**EXCERPTED PASSAGE**
- Tuanhe Location in Hunan
- Coordinates: 26°52′18″N 109°56′28″E﻿ / ﻿26.87167°N 109.94111°E
- Country: People's Republic of China
- Province: Hunan
- Prefecture-level city: Huaihua
- County: Huitong County
- Incorporated (township): 1956
- Designated (town): 1995

Area
- • Total: 132.24 km^{2} (51.06 sq mi)

Population (2019)
- • Total: 13,929
- • Density: 105.33/km^{2} (272.81/sq mi)
- Time zone: UTC+08:00 (China Standard)
- Postal code: 418313
- Area code: 0745

Chinese name
- Simplified Chinese: 团河镇
- Traditional Chinese: 團河鎮

Standard Mandarin
- Hanyu Pinyin: Tuánhé Zhèn

= Tuanhe =

Tuanhe (团河镇) is a town in Huitong County, Hunan, China. As of the 2023 census it had a population of 13,929 and an area of 132.24 km2.

==Administrative division==
As of 2021, the town is divided into one community and ten villages:
- Zhuge Jing Community (诸葛井社区)
- Tuanhe (团河村)
- Mantang (漫塘村)
- Xiangyang (向阳村)
- Guanzhou (官舟村)
- Diaotang (吊塘村)
- Nanmu (楠木村)
- Shengchu (盛储村)
- Yanchong (燕冲村)
- Zhupo (竹坡村)
- Lipo (力宏村)

==History==
It belonged to Fengshan Township (丰山乡) during the Republic of China.

After the establishment of the Communist State, in April 1950, it came under the jurisdiction of the 6th District of Huitong County. It was renamed Tuanhe District (团河区) in May 1955 and was changed to Tuanhe Township in October 1956. In September 1958, it was under the jurisdiction of Shaxi People's Commune (沙溪人民公社) and renamed Tuanhe People's Commune (团河人民公社) in March 1961. It reverted to its former name of Tuanhe Township in May 1984 and was upgraded to a town in October 1995.

**INFORMATION GIVEN**
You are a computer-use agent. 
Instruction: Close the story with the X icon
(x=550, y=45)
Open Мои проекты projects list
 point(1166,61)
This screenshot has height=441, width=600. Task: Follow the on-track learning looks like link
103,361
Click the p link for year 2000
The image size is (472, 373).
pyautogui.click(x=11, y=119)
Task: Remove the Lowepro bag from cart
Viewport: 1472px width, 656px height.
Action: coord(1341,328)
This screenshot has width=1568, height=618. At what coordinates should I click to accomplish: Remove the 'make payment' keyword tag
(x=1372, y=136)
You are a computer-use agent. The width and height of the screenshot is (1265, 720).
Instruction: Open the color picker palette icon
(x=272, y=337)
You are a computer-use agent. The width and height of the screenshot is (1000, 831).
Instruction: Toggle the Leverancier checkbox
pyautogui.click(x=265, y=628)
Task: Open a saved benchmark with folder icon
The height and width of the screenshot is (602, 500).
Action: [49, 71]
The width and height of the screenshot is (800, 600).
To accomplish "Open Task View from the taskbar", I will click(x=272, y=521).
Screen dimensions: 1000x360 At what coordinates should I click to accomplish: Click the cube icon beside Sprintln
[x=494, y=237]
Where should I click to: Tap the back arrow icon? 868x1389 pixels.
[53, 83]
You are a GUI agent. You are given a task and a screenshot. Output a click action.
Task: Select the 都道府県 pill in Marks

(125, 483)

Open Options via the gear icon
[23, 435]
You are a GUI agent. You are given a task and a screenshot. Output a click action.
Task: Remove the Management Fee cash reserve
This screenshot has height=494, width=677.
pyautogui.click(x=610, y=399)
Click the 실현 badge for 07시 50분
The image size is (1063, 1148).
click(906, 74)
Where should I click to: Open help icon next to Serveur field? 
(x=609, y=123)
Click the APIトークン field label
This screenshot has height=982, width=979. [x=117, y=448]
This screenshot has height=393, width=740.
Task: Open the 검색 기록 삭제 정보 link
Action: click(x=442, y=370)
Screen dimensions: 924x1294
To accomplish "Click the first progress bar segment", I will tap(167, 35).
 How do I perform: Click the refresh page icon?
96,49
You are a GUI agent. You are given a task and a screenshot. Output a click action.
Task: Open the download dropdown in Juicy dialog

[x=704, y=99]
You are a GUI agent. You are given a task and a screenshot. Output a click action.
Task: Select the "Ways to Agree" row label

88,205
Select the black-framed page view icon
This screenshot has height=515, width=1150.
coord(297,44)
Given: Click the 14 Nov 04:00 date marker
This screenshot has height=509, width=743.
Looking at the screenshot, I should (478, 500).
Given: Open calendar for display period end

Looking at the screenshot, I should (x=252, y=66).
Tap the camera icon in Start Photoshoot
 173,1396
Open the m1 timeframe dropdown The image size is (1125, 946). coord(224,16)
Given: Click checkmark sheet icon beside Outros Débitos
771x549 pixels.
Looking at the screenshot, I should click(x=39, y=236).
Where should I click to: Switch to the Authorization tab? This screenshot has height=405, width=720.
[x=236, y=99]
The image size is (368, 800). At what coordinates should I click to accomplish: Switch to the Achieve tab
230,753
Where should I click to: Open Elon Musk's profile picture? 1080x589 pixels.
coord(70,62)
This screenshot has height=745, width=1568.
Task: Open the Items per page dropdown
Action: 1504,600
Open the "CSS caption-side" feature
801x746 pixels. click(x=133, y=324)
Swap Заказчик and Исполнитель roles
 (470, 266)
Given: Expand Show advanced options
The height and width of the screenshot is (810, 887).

**WHAT TO DO**
a) Do the following statements agree with the Tuanhe article? For each, answer yes or no and quote the deciding words. (i) Tuanhe is a town in Huitong County. (ii) It was renamed Tuanhe District in May 1955. (iii) It was upgraded to a town in October 1984.
b) Could you reproduce everything in the Tuanhe article from "- Tuanhe Location" down to "(51.06 sq mi)"?
c) How would the article on the town of Tuanhe go on from the point where it stops?

**EXPECTED RESPONSES**
a)
(i) Yes: "Tuanhe (团河镇) is a town in Huitong County, Hunan, China."
(ii) Yes: "It was renamed Tuanhe District (团河区) in May 1955"
(iii) No: "It reverted to its former name of Tuanhe Township in May 1984 and was upgraded to a town in October 1995."

b)
- Tuanhe Location in Hunan
- Coordinates: 26°52′18″N 109°56′28″E﻿ / ﻿26.87167°N 109.94111°E
- Country: People's Republic of China
- Province: Hunan
- Prefecture-level city: Huaihua
- County: Huitong County
- Incorporated (township): 1956
- Designated (town): 1995

Area
- • Total: 132.24 km^{2} (51.06 sq mi)

c)
==Geography==
The town is located in eastern Huitong County. It is bordered to the north by Ruoshui Town, to the east by Jinziyan Dong and Miao Ethnic Township, to the south by Shaxi Township, and to the west by Lincheng Town.

The highest point in the town is Tianping Mountain (天平山) which stands 913 m above sea level. The lowest point is the bank of Ruoshui River in the village of Guanzhou (官舟村的若水河岸), at 200 m above sea level.

Tributaries of Ruoshui River (若水河) flow through the town.

==Economy==
The local economy is primarily based upon agriculture and local industry. The region has an abundance of uranium, lead, zinc, and gold.

==Demographics==
As of 2019, the National Bureau of Statistics of China estimates the town's population now to be 13,929.

==Transportation==
The Provincial Highway S222 passes across the town north to south.